第56章 さようなら
「いえ、それは⋯⋯。冨岡さんは⋯⋯手が優しくて⋯⋯その⋯⋯実を言うと一度⋯⋯本当に倒れるまで抱いて欲しい⋯⋯というか⋯⋯っ! わ⋯⋯私何を!!」
「今の言葉」
冨岡は火憐の腕を掴んで引き寄せた。
「決して忘れるな。お前が良いなら、遠慮は不要だな」
「遠慮⋯⋯してたんですか? あれで?! ⋯⋯っ?!」
冨岡は、柱の面前で火憐の唇を塞いだ。舌を絡め、歯列をなぞり、腰に手を這わせた。
甘露寺は顔を手で覆って叫んでいたし、宇髄は唖然としていた。胡蝶は死んだ目で見ていた。

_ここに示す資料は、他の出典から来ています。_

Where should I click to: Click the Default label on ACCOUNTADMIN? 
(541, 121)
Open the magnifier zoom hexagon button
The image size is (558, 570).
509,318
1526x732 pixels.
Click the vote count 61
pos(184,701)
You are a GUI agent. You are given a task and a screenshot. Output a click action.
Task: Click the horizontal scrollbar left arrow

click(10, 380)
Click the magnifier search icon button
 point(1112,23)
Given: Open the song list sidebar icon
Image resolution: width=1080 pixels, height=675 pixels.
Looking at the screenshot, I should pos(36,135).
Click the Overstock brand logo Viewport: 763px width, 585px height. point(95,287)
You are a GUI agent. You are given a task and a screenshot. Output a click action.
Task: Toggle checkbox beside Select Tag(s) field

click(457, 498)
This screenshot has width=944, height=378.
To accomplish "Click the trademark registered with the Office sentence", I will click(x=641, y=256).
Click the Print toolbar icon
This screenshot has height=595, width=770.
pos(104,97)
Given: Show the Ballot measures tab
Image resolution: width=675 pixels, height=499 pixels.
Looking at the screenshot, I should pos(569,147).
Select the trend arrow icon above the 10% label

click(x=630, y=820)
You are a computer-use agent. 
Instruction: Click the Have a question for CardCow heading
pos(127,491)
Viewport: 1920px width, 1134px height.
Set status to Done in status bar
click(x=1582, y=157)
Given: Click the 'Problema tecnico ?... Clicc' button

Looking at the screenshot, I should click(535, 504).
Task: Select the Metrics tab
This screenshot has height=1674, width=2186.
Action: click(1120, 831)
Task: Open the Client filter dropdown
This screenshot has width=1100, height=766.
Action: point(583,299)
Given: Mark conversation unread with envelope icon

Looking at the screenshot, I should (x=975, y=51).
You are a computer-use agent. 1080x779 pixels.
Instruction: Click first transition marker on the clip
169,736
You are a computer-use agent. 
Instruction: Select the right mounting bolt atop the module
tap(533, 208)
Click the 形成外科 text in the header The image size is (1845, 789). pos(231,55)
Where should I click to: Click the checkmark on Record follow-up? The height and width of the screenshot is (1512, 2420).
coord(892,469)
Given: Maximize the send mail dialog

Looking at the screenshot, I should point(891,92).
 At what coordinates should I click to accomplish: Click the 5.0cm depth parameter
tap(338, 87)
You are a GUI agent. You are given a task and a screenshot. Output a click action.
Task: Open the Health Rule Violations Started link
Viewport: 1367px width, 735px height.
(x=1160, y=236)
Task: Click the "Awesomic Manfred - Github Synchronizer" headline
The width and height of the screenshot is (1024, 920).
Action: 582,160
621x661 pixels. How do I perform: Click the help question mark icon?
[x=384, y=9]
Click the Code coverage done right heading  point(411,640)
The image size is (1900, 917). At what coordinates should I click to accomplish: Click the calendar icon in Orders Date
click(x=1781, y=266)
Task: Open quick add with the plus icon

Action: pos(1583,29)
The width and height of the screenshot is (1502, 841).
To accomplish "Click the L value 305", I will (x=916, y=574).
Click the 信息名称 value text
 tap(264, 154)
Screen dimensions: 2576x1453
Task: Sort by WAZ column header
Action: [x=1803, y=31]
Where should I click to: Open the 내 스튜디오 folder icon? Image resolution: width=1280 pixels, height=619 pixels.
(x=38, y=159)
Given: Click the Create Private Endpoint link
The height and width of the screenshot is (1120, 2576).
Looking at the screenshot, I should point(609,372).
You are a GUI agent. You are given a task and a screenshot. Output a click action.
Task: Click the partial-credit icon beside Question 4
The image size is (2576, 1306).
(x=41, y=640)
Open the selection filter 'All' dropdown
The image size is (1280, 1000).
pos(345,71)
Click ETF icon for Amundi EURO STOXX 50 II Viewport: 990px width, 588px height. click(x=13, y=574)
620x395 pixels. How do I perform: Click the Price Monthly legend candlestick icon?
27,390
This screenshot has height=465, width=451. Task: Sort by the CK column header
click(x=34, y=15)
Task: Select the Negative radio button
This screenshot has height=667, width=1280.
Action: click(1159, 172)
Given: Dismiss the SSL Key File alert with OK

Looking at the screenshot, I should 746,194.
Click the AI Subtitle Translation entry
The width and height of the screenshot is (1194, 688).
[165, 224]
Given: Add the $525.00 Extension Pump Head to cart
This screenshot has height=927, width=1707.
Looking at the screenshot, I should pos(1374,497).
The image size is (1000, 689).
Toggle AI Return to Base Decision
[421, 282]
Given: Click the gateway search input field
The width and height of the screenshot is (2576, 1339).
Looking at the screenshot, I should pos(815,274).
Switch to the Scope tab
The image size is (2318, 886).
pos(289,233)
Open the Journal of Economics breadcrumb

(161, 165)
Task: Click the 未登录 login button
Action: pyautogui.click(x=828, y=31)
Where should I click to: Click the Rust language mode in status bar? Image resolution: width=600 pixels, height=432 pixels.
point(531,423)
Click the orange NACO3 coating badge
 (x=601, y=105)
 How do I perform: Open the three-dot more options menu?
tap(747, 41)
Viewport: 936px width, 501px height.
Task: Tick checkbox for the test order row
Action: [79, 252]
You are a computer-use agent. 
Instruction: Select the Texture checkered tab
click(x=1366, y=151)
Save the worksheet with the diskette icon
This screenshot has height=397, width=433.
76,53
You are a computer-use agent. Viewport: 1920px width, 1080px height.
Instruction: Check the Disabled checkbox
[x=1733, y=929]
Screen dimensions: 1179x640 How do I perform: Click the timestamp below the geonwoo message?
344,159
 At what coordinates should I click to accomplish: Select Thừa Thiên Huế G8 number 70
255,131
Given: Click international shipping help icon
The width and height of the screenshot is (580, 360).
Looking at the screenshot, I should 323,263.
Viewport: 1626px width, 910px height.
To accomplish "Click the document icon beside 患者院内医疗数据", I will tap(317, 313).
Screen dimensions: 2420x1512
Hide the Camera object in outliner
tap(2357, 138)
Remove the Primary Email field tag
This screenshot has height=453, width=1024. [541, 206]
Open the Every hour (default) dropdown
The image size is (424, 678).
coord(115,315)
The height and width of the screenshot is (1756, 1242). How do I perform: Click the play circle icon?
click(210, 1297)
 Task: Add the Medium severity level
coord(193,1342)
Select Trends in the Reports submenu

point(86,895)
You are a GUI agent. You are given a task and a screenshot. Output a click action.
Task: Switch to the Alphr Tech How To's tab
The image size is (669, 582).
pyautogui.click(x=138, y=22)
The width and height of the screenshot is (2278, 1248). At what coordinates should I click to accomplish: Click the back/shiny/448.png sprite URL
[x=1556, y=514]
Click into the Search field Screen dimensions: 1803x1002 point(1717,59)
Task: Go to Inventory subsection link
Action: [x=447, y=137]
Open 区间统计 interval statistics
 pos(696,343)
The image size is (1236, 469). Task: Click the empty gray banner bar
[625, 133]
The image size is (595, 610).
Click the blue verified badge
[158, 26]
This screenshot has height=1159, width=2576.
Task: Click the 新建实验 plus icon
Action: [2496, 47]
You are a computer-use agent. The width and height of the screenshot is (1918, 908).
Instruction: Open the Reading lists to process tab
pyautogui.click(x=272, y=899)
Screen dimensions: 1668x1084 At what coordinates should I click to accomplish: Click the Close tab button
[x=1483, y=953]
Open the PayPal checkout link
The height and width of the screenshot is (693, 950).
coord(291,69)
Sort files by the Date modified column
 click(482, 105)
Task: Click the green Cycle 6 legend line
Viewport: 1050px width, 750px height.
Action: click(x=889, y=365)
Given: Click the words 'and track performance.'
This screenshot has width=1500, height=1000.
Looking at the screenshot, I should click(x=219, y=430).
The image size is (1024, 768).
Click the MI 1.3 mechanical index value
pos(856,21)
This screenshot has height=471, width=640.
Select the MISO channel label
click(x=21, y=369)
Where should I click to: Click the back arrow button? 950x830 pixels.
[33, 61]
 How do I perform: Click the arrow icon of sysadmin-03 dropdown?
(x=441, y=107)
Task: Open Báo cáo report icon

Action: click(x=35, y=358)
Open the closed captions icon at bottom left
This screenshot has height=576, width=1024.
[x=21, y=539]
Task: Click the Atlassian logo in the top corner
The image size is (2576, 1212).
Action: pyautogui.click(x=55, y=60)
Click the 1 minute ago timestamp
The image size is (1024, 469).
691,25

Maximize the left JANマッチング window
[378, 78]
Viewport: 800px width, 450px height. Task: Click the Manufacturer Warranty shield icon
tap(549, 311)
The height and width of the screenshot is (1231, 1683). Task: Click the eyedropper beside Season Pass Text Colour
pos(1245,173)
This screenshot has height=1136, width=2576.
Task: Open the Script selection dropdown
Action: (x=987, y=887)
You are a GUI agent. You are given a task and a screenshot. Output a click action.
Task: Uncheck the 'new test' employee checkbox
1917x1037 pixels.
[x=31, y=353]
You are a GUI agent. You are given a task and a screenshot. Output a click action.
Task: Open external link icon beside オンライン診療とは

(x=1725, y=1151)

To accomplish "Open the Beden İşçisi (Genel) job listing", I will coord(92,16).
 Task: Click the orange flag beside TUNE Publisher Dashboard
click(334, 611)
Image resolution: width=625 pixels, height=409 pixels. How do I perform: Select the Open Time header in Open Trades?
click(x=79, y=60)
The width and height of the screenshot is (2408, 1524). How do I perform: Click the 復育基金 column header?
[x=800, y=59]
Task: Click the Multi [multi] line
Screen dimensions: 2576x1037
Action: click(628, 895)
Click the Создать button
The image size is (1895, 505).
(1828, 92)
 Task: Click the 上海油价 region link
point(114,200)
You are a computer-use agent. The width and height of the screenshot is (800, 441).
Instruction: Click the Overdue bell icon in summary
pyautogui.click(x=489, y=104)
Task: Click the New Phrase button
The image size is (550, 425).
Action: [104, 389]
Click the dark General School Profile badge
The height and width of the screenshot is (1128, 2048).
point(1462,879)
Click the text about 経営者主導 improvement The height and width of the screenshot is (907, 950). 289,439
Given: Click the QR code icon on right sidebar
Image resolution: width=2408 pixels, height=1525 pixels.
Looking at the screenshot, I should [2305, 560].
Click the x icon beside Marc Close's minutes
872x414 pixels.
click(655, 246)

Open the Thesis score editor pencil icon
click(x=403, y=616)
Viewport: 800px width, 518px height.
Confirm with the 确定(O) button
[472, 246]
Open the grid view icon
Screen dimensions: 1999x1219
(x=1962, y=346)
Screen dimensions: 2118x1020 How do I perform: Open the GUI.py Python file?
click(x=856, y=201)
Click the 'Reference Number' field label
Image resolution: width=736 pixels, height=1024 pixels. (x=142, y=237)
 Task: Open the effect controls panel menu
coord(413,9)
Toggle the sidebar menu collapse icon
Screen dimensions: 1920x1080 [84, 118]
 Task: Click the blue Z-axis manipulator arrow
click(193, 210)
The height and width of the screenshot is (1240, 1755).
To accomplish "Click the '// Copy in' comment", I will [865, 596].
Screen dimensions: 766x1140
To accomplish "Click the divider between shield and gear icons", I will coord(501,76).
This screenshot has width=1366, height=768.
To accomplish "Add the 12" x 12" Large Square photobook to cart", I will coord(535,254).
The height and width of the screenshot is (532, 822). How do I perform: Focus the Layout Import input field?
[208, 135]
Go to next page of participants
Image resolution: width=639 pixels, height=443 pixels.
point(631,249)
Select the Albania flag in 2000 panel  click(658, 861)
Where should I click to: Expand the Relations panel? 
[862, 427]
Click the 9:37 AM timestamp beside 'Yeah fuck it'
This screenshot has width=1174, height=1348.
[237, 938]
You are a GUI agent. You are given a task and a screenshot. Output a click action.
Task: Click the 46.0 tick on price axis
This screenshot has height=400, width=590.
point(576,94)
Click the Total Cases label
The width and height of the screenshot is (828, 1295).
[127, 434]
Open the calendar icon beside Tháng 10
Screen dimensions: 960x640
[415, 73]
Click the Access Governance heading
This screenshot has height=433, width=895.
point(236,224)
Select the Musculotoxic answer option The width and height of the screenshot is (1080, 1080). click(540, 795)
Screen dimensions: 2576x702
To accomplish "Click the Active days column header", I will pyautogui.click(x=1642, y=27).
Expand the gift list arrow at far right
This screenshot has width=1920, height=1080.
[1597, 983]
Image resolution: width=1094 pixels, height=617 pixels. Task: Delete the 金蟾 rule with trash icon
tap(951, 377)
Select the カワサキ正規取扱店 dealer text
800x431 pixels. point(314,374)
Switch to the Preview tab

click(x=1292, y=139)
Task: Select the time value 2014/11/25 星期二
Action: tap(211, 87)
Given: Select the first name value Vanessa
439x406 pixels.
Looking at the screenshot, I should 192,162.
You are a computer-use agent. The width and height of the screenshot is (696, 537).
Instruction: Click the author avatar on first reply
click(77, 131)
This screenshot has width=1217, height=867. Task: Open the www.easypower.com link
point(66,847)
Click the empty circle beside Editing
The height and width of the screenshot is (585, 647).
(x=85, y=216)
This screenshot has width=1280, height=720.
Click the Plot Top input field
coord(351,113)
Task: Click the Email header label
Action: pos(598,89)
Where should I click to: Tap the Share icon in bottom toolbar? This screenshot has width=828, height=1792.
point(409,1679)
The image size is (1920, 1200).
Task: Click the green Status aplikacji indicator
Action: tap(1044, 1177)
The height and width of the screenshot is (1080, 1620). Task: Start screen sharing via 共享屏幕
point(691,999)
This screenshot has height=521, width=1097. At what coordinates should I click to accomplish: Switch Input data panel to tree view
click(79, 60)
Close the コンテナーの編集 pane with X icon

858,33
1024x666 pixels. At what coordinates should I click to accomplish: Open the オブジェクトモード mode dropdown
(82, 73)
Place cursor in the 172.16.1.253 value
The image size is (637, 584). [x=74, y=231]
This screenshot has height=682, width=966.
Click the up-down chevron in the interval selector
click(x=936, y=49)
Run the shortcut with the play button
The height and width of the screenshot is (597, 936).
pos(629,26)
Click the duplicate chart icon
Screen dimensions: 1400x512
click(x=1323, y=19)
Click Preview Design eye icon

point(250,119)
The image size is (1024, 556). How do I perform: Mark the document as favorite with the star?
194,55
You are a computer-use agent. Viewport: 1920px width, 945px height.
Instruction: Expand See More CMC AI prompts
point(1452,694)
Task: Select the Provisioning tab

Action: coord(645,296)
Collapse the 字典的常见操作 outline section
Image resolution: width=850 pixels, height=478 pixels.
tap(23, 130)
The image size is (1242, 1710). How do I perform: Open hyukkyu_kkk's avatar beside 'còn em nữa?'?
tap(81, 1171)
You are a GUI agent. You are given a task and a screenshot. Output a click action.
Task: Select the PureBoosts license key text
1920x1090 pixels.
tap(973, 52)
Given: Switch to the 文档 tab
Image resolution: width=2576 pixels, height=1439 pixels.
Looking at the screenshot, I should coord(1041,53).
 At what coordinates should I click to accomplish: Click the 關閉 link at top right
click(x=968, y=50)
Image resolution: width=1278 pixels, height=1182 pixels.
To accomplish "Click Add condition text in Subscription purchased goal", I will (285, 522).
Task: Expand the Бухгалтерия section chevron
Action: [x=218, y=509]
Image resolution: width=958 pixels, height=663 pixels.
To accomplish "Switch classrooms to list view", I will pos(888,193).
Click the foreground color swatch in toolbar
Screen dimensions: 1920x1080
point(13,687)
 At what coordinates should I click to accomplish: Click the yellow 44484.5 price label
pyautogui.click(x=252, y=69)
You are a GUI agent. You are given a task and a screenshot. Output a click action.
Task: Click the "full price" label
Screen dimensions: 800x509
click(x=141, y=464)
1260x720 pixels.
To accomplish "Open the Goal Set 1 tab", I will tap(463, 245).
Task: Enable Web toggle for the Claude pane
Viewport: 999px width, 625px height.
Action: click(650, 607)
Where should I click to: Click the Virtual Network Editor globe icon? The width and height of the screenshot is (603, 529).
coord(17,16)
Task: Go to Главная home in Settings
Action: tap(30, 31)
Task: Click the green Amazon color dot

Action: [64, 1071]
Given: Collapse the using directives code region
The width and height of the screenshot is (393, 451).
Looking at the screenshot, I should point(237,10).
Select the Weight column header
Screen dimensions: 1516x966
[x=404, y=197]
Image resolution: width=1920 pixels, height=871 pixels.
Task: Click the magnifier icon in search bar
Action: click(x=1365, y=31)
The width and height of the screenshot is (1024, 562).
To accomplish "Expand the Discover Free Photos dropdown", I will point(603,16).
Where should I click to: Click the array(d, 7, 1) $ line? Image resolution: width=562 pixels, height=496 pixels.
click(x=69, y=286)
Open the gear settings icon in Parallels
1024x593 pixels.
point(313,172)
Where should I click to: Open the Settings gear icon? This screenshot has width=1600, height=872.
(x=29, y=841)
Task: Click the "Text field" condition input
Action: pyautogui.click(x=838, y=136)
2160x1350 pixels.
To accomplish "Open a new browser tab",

火憐は羞恥に顔を赤らめ、必死に身を捩ったが、冨岡に教え込まれた快楽を、逃す事が出来なかった。
(嘘⋯⋯嘘、嘘! 私⋯⋯口付けだけで⋯⋯)
彼女は冨岡の腕の中で、身体を震えさせた。達してしまったのだ。
「と⋯⋯と⋯⋯冨岡さん!! 嫌だ!!」
「お前は、自分で嫌だと言うことを、されると悦ぶ」
「ち⋯⋯違うんです! 本当に⋯⋯私──」
「俺は何故か、お前が嫌だと言うことをしたくなる。お前の啼き声が心地良い。倒れるまでということは、即ち、お前が幾ら泣き喚こうが、俺のしたい様にして良いということだな?」
「違います! 嗚呼⋯⋯でも、貴方は⋯⋯貴方は本当に酷い事は何一つしないから⋯⋯。でも──」
「冨岡さん。そろそろ火憐さんを離していただけませんか? 永遠の別れという訳では」
胡蝶は言い掛けて、口を噤んだ。
別れは、唐突に、突然訪れる物だ。柱になった人間は、約束された再会を破壊された者ばかりだ。